======== DATA EXTRACTS

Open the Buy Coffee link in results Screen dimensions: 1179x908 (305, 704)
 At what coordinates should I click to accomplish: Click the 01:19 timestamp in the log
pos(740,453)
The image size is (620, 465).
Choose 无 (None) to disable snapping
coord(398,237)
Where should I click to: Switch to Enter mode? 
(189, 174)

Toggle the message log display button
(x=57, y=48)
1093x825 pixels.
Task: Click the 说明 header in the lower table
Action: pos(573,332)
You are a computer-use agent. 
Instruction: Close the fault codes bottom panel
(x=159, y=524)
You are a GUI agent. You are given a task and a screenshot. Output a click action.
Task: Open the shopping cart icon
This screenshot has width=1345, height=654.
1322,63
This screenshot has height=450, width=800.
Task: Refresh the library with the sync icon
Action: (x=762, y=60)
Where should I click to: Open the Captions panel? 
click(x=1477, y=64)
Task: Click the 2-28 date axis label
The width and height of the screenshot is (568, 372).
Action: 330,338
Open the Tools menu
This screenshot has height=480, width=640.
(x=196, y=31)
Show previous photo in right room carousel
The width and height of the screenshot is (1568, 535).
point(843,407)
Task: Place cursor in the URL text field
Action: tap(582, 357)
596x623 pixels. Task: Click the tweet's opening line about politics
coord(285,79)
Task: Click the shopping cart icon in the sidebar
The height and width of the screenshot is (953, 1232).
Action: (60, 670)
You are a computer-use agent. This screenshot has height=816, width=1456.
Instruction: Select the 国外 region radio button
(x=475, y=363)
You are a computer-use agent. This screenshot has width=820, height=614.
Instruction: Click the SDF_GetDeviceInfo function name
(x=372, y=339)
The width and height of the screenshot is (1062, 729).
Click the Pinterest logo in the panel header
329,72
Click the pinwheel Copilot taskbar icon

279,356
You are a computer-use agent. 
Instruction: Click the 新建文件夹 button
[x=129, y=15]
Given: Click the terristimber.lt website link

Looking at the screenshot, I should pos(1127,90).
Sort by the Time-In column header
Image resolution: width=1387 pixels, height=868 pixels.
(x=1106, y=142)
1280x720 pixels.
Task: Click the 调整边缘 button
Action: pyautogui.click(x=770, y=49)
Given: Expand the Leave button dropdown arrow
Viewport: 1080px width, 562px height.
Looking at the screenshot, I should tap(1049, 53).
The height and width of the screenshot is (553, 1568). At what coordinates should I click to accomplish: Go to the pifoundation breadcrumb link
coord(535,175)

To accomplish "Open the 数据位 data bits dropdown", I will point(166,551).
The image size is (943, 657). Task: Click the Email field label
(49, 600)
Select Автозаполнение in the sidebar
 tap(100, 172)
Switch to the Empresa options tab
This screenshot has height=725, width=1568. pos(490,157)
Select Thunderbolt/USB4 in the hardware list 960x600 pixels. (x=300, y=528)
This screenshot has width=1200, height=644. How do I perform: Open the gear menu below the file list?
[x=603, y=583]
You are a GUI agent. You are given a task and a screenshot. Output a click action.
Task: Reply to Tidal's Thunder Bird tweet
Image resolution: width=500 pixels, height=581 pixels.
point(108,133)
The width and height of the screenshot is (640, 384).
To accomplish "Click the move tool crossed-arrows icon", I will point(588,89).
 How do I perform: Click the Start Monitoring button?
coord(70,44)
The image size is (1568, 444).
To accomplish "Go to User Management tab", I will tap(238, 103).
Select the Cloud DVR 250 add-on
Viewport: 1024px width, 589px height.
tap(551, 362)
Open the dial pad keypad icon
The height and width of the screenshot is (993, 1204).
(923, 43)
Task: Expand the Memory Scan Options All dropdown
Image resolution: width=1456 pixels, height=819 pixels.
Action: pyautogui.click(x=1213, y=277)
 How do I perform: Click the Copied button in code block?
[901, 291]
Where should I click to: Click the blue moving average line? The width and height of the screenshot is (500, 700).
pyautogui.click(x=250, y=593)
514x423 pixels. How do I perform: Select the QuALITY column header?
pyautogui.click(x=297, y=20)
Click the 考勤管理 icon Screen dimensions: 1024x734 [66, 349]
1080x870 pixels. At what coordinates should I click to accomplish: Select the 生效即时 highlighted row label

================

§ **TASK GOAL**
Reproduce every line in the records above that contains the word "dimensions".

§ **SOLUTION BELOW**
Open the Buy Coffee link in results Screen dimensions: 1179x908 (305, 704)
Click the 考勤管理 icon Screen dimensions: 1024x734 [66, 349]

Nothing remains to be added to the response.